* **THE PROBLEM**
All entries below need to be written out exactly, but without their pictures.

* **RECORDS PROVIDED**

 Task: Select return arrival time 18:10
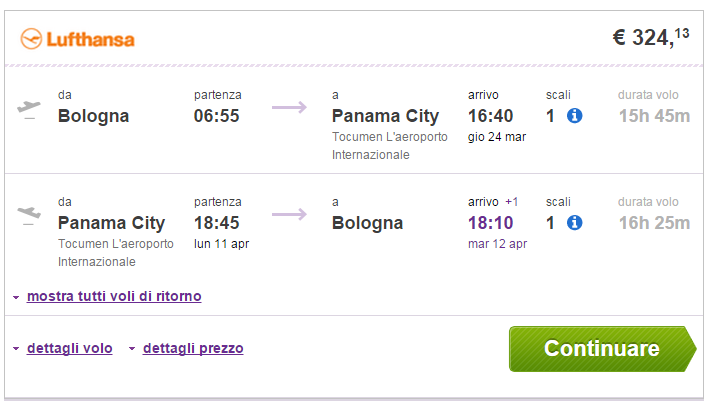[x=490, y=223]
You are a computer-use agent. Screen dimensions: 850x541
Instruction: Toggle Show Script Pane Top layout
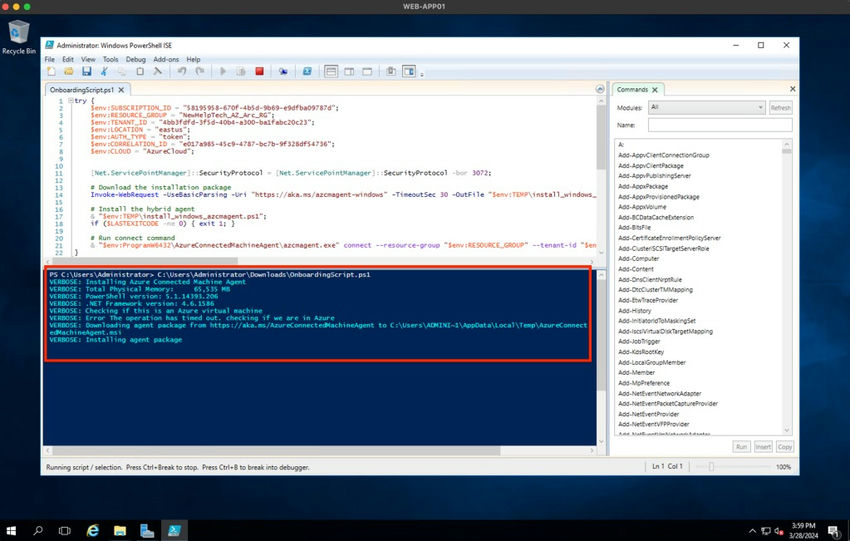(x=331, y=71)
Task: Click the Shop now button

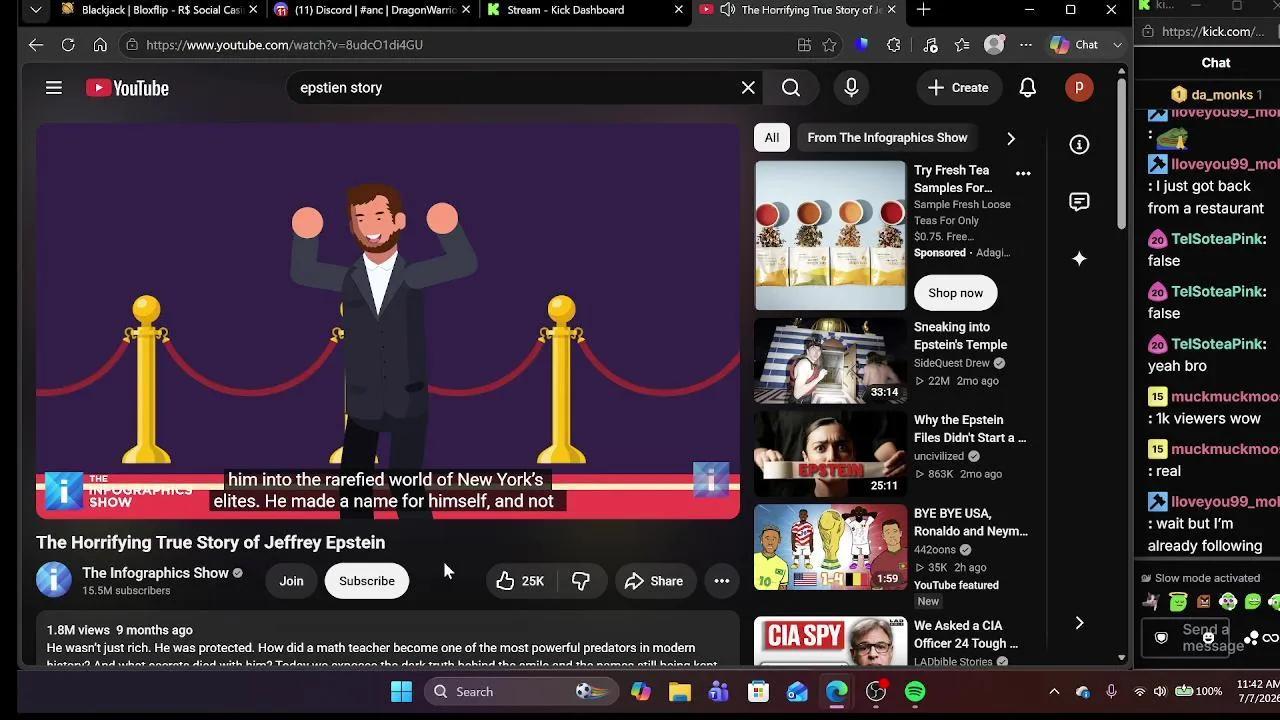Action: pos(955,293)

* **YOUR SOLUTION**
 Task: Select return arrival time 18:10
[x=490, y=223]
You are a computer-use agent. Screen dimensions: 850x541
Instruction: Toggle Show Script Pane Top layout
(x=331, y=71)
Task: Click the Shop now button

Action: pos(955,293)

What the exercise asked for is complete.